The issue for many patients is that they start at a primary care or general practicing doctor's office. This is a generalized physician, which means that he or she may not specialize in any particular system in the body. Instead, the physician sends the patient out for tests.
That's when the trouble may begin. First, the patient may be sent for a gastroenterology appointment. There, the doctor is able to tell that patient what he or she does not have, but he or she is not able to tell that patient why he or she is dizzy or why the patient's stomach hurts. The patient goes to see another doctor for a different system in the body, and so on.

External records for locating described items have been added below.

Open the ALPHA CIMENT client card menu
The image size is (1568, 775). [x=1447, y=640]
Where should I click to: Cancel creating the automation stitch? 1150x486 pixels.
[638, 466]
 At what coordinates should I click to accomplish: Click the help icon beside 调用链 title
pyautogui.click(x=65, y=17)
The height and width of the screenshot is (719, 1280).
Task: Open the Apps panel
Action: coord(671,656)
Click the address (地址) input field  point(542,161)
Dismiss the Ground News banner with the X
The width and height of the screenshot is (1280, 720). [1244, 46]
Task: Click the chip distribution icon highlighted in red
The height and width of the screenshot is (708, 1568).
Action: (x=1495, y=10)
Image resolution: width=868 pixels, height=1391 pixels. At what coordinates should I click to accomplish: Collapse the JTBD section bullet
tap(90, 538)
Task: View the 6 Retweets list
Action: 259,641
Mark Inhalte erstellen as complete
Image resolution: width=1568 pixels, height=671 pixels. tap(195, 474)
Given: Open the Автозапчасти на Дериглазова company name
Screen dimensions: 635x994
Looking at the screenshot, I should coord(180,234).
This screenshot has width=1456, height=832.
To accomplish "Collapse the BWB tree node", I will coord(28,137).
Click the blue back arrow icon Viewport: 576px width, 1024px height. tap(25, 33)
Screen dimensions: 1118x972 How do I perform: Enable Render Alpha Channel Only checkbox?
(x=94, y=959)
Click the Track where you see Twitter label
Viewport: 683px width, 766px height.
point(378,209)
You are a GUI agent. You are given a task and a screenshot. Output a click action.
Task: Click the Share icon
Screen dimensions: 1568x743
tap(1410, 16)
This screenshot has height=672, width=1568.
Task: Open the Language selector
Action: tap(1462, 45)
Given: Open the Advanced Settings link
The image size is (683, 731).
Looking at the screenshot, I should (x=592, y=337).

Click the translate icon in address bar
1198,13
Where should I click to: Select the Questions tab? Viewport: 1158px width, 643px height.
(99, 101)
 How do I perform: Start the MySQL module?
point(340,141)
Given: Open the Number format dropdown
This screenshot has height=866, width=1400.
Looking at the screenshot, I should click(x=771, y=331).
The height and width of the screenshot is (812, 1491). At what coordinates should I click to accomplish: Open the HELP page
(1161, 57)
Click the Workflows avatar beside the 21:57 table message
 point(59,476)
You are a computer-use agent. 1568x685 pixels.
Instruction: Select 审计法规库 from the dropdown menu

Eventually, the patient may find that he or she simply doesn't know what's wrong. There are a few possible causes. First, the gastroenterologist may have missed something. Maybe the patient had the beginning of Celiac disease or was lactose intolerant. Or, perhaps the problem wasn't in the stomach but actually due to a problem with the endocrine system, the one system the primary care doctor didn't think to test.
These are just a few issues that can result in medical malpractice. Missing a diagnosis due to poor test results or the failure to test a patient for all possible conditions can mean some patients fall through the cracks.